Optimizing Generative AI Networking: A Dual Perspective with Multi-Agent Systems and Mixture of Experts
Ruichen Zhang, Hongyang Du, Dusit Niyato, Jiawen Kang, Zehui Xiong, Ping Zhang, Dong In Kim
TL;DR
The paper addresses the high computational burden and limited adaptability of centralized GenAI in next-generation networks. It proposes a hybrid framework that combines Multi-Agent Systems (MAS) for dynamic, distributed task coordination with Mixture of Experts (MoE) for expert-driven execution, culminating in a novel MoE-PPO approach for 3D object generation and data transfer. Key contributions include a comprehensive architectural and applicability analysis of MAS and MoE for GenAI in networking, plus a case study demonstrating improved performance and cost efficiency under diverse network conditions. The work highlights the potential of MAS-MoE hybrids to enable scalable, adaptive GenAI-enabled networking and points toward semantic-communication-oriented research as a practical long-term impact.
Abstract
In the continued development of next-generation networking and artificial intelligence content generation (AIGC) services, the integration of multi-agent systems (MAS) and the mixture of experts (MoE) frameworks is becoming increasingly important. Motivated by this, this article studies the contrasting and converging of MAS and MoE in AIGC-enabled networking. First, we discuss the architectural designs, operational procedures, and inherent advantages of using MAS and MoE in generative AI to explore its functionality and applications fully. Next, we review the applications of MAS and MoE frameworks in content generation and resource allocation, emphasizing their impact on networking operations.

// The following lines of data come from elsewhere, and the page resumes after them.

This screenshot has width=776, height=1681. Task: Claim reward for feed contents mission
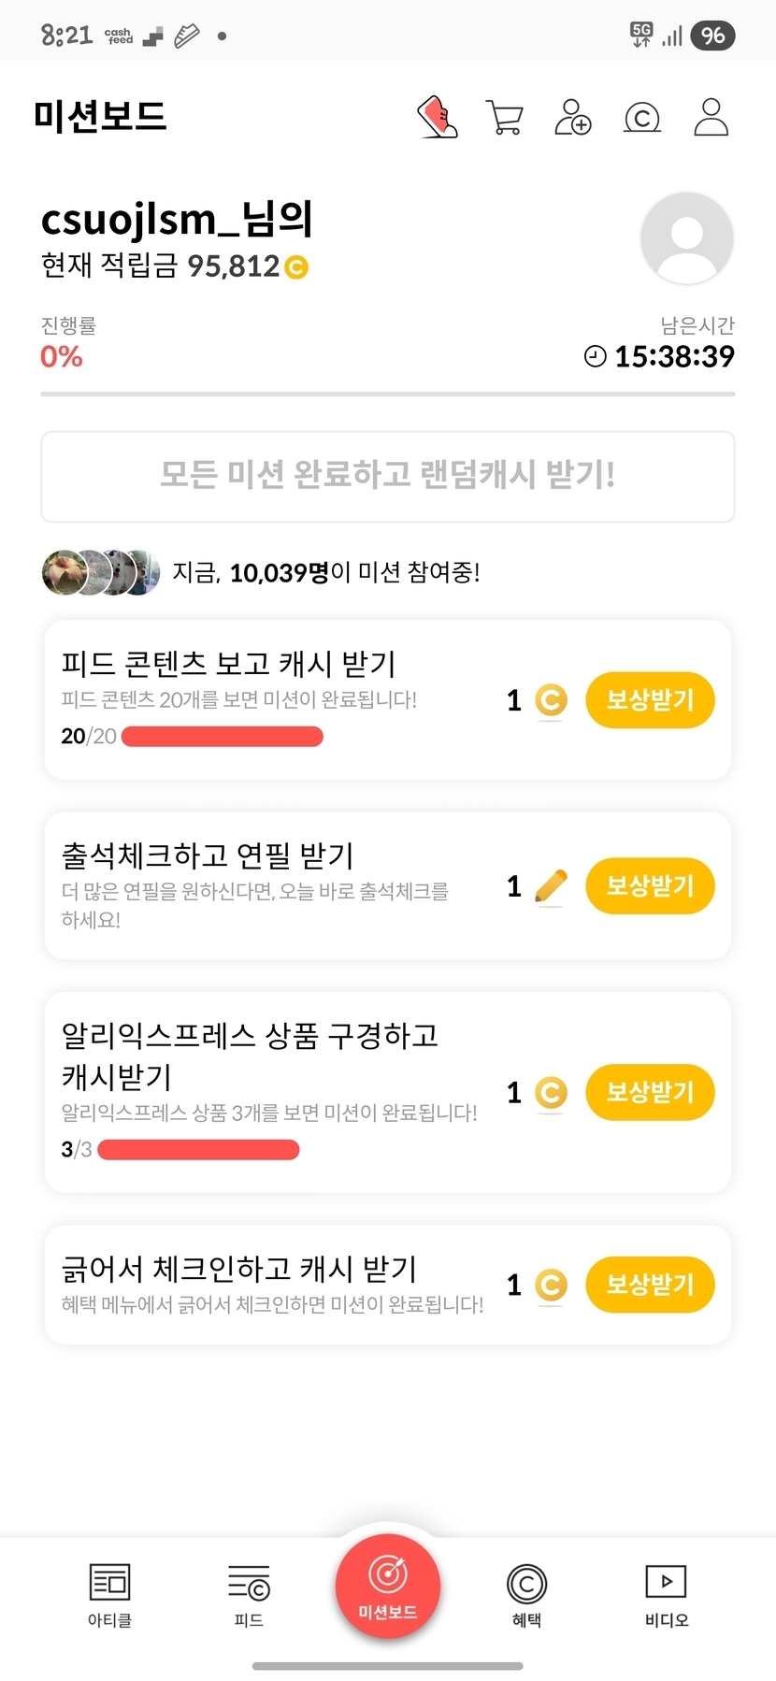(650, 700)
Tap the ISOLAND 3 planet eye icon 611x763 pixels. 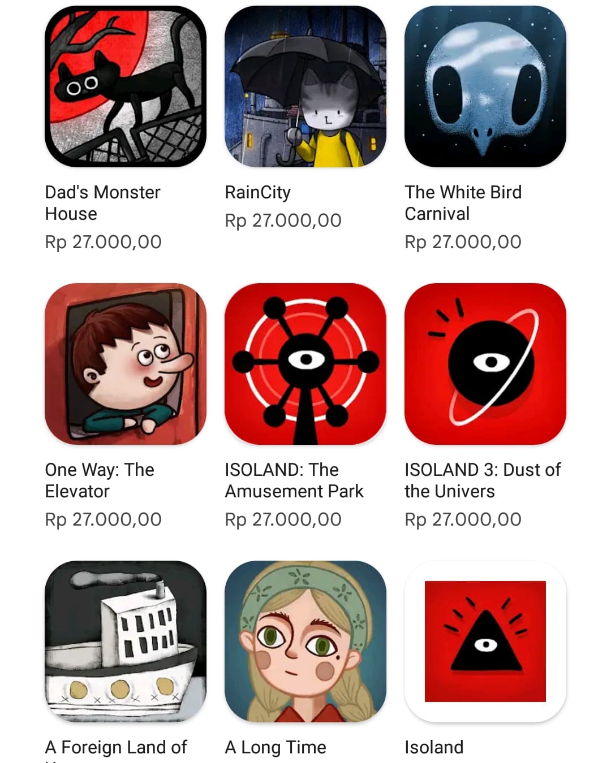[x=485, y=364]
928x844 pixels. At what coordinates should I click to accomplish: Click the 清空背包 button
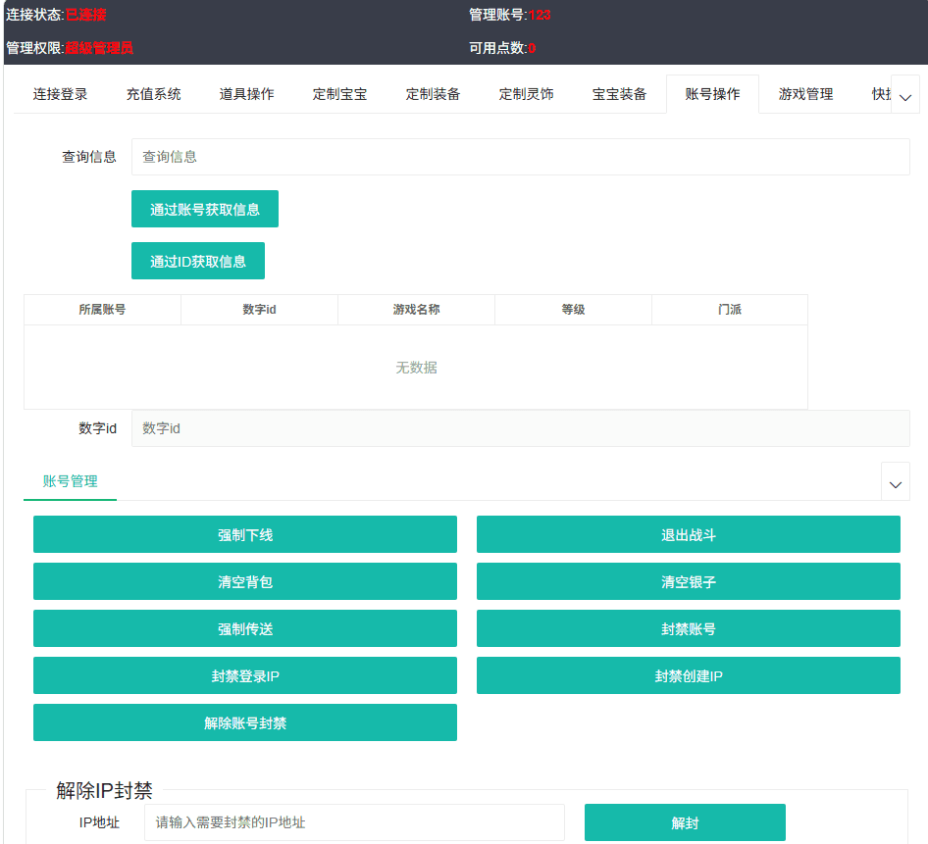245,581
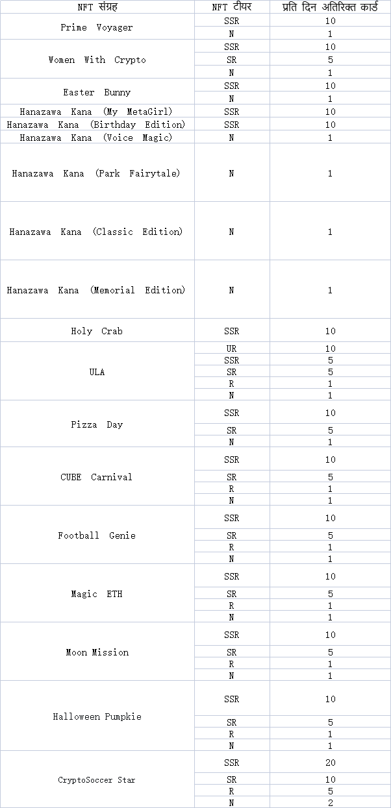Click the प्रति दिन अतिरिक्त कार्ड header
The image size is (391, 808).
[330, 7]
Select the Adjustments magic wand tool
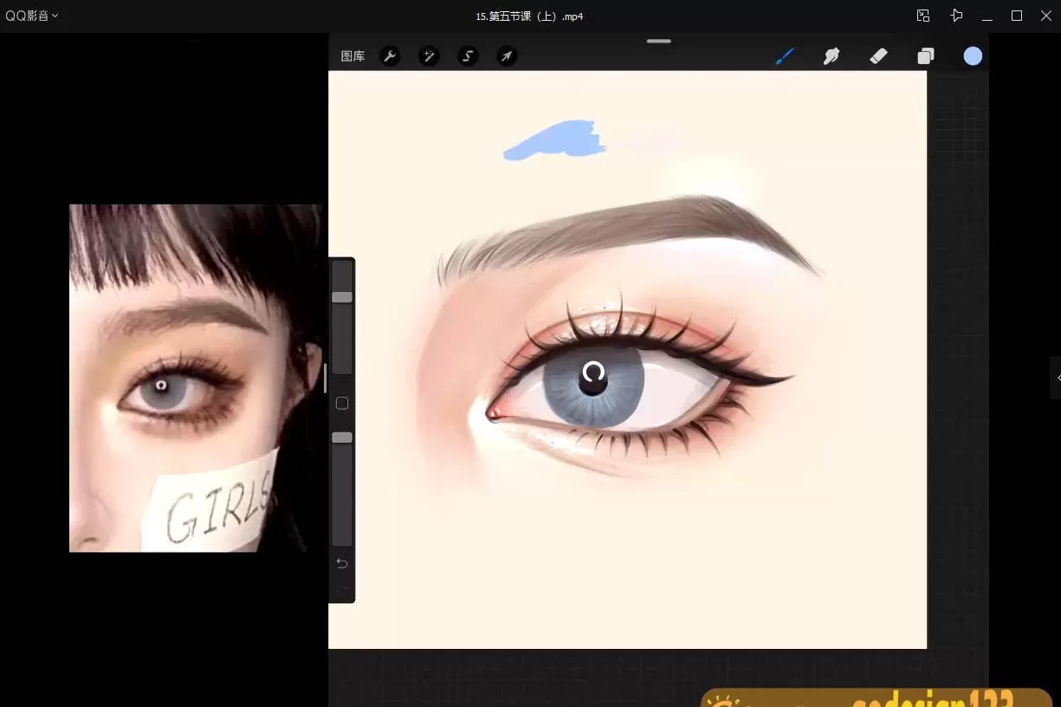Viewport: 1061px width, 707px height. click(429, 55)
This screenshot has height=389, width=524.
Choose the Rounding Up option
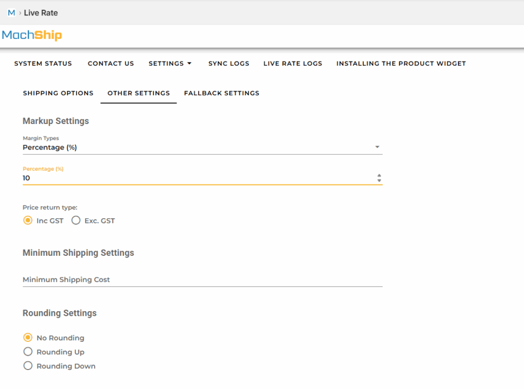[x=28, y=352]
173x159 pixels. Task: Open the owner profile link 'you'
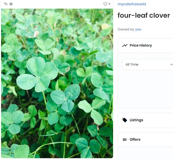(138, 29)
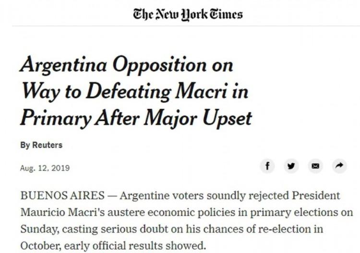Screen dimensions: 360x253
Task: Click the word 'Sunday' in the paragraph
Action: [x=39, y=229]
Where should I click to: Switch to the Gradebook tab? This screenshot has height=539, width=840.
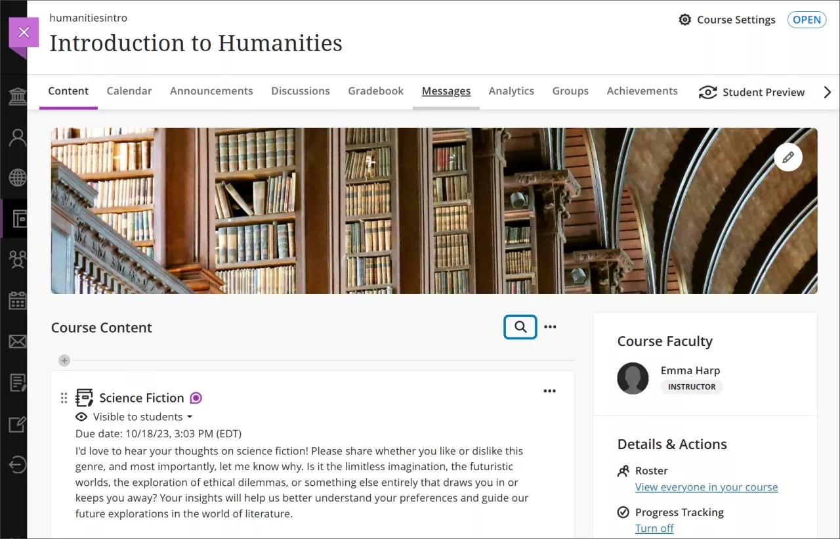[375, 91]
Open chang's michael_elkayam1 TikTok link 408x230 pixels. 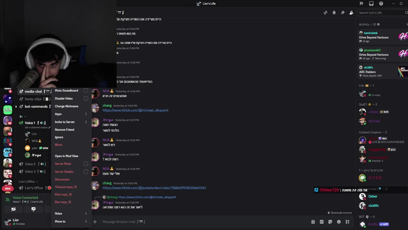click(135, 110)
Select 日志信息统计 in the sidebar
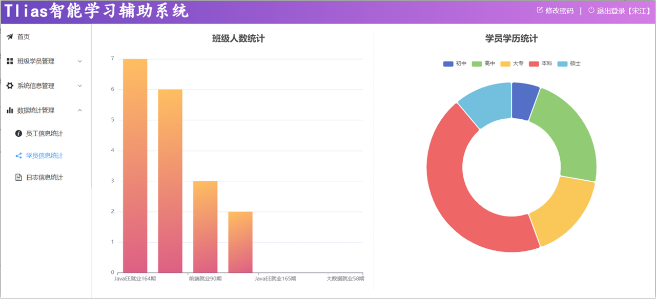 [x=45, y=178]
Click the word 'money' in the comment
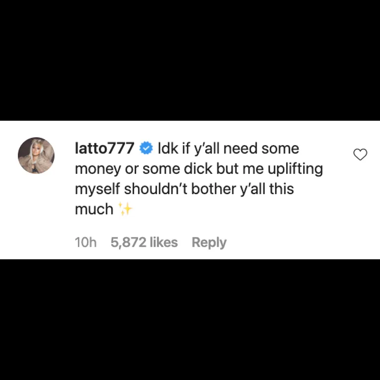Viewport: 380px width, 380px height. pyautogui.click(x=98, y=169)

Subsequently, we propose a novel multi-agent-enabled MoE-proximal policy optimization (MoE-PPO) framework for 3D object generation and data transfer scenarios. The framework uses MAS for dynamic task coordination of each network service provider agent and MoE for expert-driven execution of respective tasks, thereby improving overall system efficiency and adaptability. The simulation results demonstrate the effectiveness of our proposed framework and significantly improve the performance indicators under different network conditions. Finally, we outline potential future research directions.